Overall roadmap - Githubissues

johnmyleswhite commented 10 years ago

This outlines a roadmap for basic statistical functionality that Julia needs to offer. It is heavily drawn from the table of contents for MASS.

[ ] Data processing DataFrames.jl
- reshape
- cast
- melt
- plyr
- ddply
[ ] Probability distributions Distributions.jl
- Univariate distributions
- Multivariate distributions
- Matrix distributions
[ ] Statistical graphics Gadfly.jl
- Render to native windows by default in REPL
- Add missing functionality found in ggplot2
[ ] Resampling Methods Resampling.jl
- Bootstrap
- Nonparametric
- Parametric
- Cross-validation
- Leave-one out
- k-Fold
- Random resampling
[ ] Linear regression GLM.jl
- OLS
- Robust regression QuantileRegression.jl
- ANOVA's
[ ] Generalized linear models GLM.jl
[ ] Nonlinear least squares LsqFit.jl
[ ] Tree-based methods
- Decision trees DecisionTree.jl
- Random forests
- Hierarchical clustering
[ ] Neural networks Mocha.jl
- Perceptrons
- 1-hidden layer
- Deep neural networks
- Convolutional neural networks
[ ] Generalized additive models
- gam
[ ] Random and mixed effect models MixedModels.jl
- lmer
[ ] Clustering Clustering.jl
- k-Means
- dp-Means
- DBSCAN
- Affinity propagation
[ ] Dimensionality reduction MultivariateStats.jl
- PCA
- MDS
- ICA
- NMF
- tSNE tSNE.jl
[ ] Factor analysis
[ ] Support vector machines
- LibSVM wrapper LIBSVM.jl
- Pure Julia SVM's SVM.jl, RegERMs.jl
[ ] Survival analysis
- Cox model
[ ] Time series analysis TimeSeries.jl
- Datetimes Datetime.jl
- AR(p)
- ARIMA
[ ] Spatial statistics
- Kriging
[ ] Optimization JuliaOpt
- Non-linear optimization Optim.jl, NLopt.jl
- Convex optimization Convex.jl
- Linear programming JuMP.jl
- Quadratic programming JuMP.jl
[ ] Database access
- ODBC ODBC.jl
- MySQL
- Postgres
- Sqlite SQLite.jl
[ ] Text mining TextAnalysis.jl
[ ] MCMC Lora.jl, Mamba.jl, Jags.jl, Stan.jl
- Gibbs sampling Lora.jl, Jags.jl
- Slice sampling Lora.jl, Mamba.jl
- HMC Lora.jl, Stan.jl
- NUTS Lora.jl, Mamba.jl, Stan.jl
[ ] Regularized regression GLMNet.jl, Lasso.jl, LARS.jl
- Grouped LASSO
- Streaming methods
- Parallel methods
[ ] Bayesian non-parametrics
- DPMM
- Pitman-Yor process
- HDP
- IBP
- HBP
[ ] Gaussian processes
[ ] Structured learning and prediction
[ ] Social network analysis Graphs.jl
[ ] R interface Rif.jl, RCall.jl
[ ] Generalized non-linear models

lindahua commented 10 years ago

This is a great list. Thanks for doing this, John.

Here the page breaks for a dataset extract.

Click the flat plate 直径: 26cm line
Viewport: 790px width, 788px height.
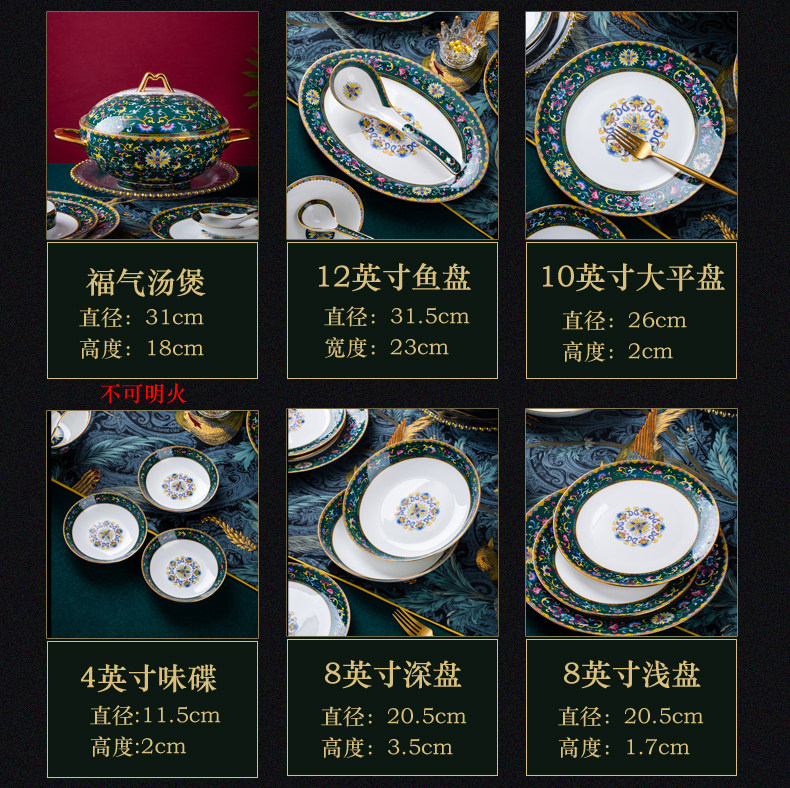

From the perspective of my machine learning research, there are several major classes of things that remain needed:

Regularized regression: this include classical quadratic/L2-regularized linear/logistic/probit regression, LASSO, grouped LASSO, etc.

Despite being around for decades, the research in this area is still very active. New optimization methods to solve such problems are developed each year. Recent focus gradually switches to large-scale problem and the use of randomized methods, such as SGD and parallel methods.
Bayesian nonparametric models: nonparametric mixtures (e.g. DPMM, Pitman-Yor process, HDP, etc), nonparametric feature extraction (IBP, HBP, etc), and Gaussian processes.
Deep learning: needless to say, this is one of the most heated area in ML these days.
Structured Learning & Prediction: Structured SVM, Conditional Random field, etc.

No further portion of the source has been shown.